S.G. Goodman / Le Ren
"No one escapes the marks left behind when it comes to love or the absence of it," says singer-songwriter S.G. Goodman, describing the inspiration behind her sophomore album, Teeth Marks. "Not only are we the ones who bear its indentations, but we're also the ones responsible for placing them on ourselves and others."
When the Kentucky native released her debut album, Old Time Feeling, she was rightly coined an "untamed rock 'n' roll truth-teller" by Rolling Stone. The roots-inflected record saw Goodman lending her gritty, haunting vocals to narrate the dual perspectives of her upbringing as the daughter of a crop farmer and a queer woman coming out in a rural town.
Now with Teeth Marks, co-produced by Drew Vandenberg (Faye Webster, Drive-By Truckers, Of Montreal) in Athens, Georgia, she picks up the threads of Old Time Feeling. But where her critically-acclaimed, Jim James-produced debut album zeroed in on the South, reframing misconceptions in slough water-soaked tones, her latest album pulses with downtown, Velvet Underground electricity, shifting its focus inward—though never losing Goodman's searing and universal point of view. Teeth Marks is what you might get if Flannery O'Connor and Lou Reed went on a road trip.
Drawing influences from the aforementioned Velvets, as well as Pavement, Karen Dalton, and Chad VanGaalen, Goodman brings eleven powerful vignettes to life with a sound that ventures deeper into indie rock and punk territory than she ever has before. Though Teeth Marks is a love album, Goodman doesn't aim her focus on romantic relationships alone. Instead, she analyzes the way love between communities, families, and even one's self can be influenced by trauma that lingers in the body. Teeth Marks is about what love actually is, love's psychological and physical imprint, its light and its darkness. It is a record about the love we have or don't have for each other and, perhaps more significantly, the love we have or don't have for ourselves.

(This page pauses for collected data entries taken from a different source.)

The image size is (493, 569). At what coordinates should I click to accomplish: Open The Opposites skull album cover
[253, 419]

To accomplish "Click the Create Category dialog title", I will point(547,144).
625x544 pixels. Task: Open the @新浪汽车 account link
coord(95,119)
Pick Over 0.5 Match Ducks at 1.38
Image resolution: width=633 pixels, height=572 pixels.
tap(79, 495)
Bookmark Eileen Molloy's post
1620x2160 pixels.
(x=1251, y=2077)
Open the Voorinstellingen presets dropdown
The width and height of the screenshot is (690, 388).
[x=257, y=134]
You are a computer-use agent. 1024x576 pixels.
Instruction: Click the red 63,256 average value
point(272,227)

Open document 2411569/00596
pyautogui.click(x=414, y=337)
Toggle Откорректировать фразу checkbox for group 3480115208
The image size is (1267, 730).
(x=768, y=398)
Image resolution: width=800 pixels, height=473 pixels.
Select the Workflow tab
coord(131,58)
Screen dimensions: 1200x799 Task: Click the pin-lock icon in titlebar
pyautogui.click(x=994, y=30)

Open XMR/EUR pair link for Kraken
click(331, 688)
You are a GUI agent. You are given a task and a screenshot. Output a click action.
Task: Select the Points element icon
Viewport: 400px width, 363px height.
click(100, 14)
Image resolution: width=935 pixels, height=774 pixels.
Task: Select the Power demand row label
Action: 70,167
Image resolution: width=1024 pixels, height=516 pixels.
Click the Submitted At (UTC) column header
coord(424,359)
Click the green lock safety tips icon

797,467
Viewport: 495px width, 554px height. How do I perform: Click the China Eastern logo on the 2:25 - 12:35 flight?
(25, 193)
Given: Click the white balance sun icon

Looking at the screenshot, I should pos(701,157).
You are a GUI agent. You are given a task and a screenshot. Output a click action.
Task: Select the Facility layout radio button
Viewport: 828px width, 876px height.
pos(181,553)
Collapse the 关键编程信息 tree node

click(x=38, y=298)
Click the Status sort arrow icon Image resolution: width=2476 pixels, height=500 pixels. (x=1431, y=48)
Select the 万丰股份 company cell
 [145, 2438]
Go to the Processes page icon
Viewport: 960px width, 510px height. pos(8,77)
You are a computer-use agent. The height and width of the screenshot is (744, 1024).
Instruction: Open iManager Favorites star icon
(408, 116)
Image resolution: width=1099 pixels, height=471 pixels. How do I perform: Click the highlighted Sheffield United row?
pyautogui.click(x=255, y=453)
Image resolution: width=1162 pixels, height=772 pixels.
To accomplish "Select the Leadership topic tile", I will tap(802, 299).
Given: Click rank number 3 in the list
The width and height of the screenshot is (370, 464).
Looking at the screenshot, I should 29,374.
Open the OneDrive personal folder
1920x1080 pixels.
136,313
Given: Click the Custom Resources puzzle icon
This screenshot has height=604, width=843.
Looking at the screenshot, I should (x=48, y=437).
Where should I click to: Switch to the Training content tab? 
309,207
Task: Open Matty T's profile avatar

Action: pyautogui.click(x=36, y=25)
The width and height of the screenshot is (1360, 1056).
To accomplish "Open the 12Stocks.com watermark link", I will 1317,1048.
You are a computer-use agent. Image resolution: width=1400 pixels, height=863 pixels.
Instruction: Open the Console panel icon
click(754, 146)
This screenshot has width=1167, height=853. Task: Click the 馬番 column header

Leftovers, the debut album from Montreal’s Le Ren, stitches together a patchwork of personal songs about different relationships: those we share with mothers, lovers, and friends. Lauren Spear, the artist behind Le Ren, created a physical quilt to mirror the assemblage of stories that comprise her album, a coming-of-age collage that collects over four years of past experiences and finds their present meaning. “When I think of leftovers, I think of things that have been cast aside,” she says. “When they’re picked back up or remembered, they can be repurposed… Leftovers came to mean a collection of feelings and moments of the past that still remain relevant to my present.”